The Digital Tax laws in Malaysia

The Faculty of Business and Finance’s (FBF) Department of Commerce and Accountancy collaborated with the Centre for Accounting, Banking and Finance and the Centre for Business Management to organise a talk titled “Digital Tax in Malaysia” on 28 October 2021.

The talk was presented by Tax Director at PKF Malaysia Fan Kah Seong. Fan has more than 35 years of tax experience, and is a fellow member of CPA Australia, Malaysian Institute of Accountants (MIA), and Chartered Tax Institute of Malaysia (CTIM). Additionally, he is also recognised by the International Tax Review as the Indirect Tax leader in the country.

Throughout his tax career, his engagements have covered various industries such as plantation, trading, construction, property development, IT services, logistic, food and beverage and manufacturing. The talk was held online using the Microsoft Teams platform and was attended by FBF academic Dr Zam Zuriyati binti Mohamad, lecturers and students.

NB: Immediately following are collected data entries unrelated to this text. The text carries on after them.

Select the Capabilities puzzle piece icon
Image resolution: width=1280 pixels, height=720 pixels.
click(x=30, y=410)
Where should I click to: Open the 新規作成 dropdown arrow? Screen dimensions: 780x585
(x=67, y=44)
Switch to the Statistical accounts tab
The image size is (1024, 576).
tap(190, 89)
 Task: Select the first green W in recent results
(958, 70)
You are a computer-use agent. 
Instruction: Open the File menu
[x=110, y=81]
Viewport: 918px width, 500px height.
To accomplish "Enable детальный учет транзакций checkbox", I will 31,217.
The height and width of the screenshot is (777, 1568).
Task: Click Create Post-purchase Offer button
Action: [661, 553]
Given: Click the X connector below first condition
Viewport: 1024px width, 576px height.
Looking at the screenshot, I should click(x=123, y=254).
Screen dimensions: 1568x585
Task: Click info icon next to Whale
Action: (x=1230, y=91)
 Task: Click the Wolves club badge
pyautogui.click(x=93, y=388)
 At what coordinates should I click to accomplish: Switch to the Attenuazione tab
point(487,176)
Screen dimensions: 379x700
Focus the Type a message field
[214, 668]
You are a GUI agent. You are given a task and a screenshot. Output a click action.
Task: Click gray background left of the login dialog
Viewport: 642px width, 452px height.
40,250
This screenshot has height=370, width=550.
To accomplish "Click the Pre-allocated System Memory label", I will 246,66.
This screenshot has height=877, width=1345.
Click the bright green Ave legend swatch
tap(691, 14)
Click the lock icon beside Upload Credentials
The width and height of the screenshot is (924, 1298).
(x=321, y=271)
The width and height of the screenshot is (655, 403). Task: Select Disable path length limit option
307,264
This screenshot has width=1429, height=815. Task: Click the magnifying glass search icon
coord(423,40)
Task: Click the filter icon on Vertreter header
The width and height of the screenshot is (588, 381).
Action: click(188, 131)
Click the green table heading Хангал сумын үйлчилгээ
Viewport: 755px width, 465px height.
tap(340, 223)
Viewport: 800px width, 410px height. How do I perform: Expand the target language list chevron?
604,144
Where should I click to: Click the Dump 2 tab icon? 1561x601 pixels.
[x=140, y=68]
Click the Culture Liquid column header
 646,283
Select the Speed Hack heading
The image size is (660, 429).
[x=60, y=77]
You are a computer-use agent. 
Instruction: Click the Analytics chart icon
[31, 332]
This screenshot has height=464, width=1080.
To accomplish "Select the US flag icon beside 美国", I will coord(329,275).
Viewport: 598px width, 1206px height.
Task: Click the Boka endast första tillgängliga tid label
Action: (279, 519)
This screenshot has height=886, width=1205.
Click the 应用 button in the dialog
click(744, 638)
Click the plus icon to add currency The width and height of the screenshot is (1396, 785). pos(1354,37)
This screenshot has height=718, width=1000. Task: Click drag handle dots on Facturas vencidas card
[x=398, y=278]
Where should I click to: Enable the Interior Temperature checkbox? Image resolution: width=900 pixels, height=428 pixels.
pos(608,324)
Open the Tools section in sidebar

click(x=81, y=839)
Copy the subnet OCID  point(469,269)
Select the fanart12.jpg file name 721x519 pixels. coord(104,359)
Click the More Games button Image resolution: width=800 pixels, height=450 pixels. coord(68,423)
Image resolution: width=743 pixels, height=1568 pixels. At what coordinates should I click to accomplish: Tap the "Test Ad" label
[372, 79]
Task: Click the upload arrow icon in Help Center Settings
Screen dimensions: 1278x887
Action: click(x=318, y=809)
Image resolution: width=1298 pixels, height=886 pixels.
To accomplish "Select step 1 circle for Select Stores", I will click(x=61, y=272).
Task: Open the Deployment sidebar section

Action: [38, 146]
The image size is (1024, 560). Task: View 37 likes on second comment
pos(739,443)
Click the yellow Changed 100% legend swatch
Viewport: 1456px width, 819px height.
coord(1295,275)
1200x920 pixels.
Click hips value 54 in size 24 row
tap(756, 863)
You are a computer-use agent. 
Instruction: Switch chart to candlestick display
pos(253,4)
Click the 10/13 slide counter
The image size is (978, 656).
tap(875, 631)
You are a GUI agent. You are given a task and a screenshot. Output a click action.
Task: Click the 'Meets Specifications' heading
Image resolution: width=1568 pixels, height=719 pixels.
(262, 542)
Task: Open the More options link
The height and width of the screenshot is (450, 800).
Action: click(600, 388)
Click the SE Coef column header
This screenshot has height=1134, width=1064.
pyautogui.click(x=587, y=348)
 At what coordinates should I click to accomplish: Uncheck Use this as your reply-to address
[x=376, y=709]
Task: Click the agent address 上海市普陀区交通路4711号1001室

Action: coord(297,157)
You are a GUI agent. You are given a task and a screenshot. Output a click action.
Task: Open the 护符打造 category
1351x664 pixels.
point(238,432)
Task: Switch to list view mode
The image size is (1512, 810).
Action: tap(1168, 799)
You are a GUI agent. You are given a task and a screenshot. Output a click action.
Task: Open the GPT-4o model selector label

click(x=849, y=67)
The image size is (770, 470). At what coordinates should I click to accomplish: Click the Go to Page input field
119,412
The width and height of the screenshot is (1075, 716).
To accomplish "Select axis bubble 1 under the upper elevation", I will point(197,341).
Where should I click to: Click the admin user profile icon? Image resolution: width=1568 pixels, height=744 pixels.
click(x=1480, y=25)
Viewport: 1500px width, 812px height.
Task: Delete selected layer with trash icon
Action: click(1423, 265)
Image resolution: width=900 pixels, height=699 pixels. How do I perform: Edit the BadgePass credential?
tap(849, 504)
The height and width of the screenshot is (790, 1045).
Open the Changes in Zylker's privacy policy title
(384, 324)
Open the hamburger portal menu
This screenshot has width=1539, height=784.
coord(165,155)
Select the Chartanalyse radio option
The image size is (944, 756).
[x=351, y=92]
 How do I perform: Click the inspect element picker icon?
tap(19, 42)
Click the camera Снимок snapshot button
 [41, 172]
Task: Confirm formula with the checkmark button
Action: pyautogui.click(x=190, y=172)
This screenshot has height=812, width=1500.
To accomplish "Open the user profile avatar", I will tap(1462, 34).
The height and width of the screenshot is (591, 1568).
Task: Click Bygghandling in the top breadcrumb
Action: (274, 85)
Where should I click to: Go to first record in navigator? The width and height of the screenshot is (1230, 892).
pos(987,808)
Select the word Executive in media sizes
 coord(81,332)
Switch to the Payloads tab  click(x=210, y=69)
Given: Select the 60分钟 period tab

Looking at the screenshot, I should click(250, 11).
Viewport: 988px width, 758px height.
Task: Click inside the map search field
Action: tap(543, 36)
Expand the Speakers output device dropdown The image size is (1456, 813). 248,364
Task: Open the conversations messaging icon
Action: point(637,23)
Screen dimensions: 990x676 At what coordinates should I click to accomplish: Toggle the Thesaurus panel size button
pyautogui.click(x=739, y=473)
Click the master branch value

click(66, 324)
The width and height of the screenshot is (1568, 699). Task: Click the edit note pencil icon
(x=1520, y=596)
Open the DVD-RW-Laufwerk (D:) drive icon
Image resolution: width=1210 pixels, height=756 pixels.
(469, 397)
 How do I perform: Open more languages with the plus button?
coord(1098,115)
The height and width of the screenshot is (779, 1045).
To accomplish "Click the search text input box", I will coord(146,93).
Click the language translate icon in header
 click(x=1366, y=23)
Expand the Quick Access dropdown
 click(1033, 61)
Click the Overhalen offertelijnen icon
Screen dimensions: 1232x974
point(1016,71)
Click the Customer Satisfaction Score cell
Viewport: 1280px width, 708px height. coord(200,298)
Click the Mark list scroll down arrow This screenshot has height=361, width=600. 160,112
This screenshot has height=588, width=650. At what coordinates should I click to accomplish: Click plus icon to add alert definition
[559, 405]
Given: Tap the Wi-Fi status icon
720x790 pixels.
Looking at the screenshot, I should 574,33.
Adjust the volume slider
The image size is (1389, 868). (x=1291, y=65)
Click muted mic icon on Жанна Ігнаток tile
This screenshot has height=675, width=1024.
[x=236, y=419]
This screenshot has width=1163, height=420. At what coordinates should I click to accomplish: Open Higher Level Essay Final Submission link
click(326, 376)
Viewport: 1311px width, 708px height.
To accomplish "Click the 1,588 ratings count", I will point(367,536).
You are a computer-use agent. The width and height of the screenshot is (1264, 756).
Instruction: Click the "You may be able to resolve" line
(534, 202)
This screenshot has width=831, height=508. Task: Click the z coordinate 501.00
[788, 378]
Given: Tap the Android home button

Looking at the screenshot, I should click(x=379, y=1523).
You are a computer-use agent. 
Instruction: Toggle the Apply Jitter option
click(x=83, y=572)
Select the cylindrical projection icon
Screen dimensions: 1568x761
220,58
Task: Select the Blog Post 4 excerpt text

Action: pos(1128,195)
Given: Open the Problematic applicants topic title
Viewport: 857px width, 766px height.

The speaker started the talk by defining the digital economy as economic and social activities that involve the production and use of digital technology by individuals, businesses and government. To promote the digital economy in the country, the government established the Multimedia Super Corridor (MSC) in 1996, as the first step for transforming Malaysia into an advanced nation by introducing high-technology business districts and special economic zones. He then shared the importance of ICT to the economy in 2019 with its 19.1% contribution to the country’s GDP. Within the ICT sector, he highlighted that services include the ICT related activities of manufacturing, trade, and content and media. In terms of employment, the ICT industry has also brought employment opportunities to over 1 million individuals, making up 7.5% of the total employment.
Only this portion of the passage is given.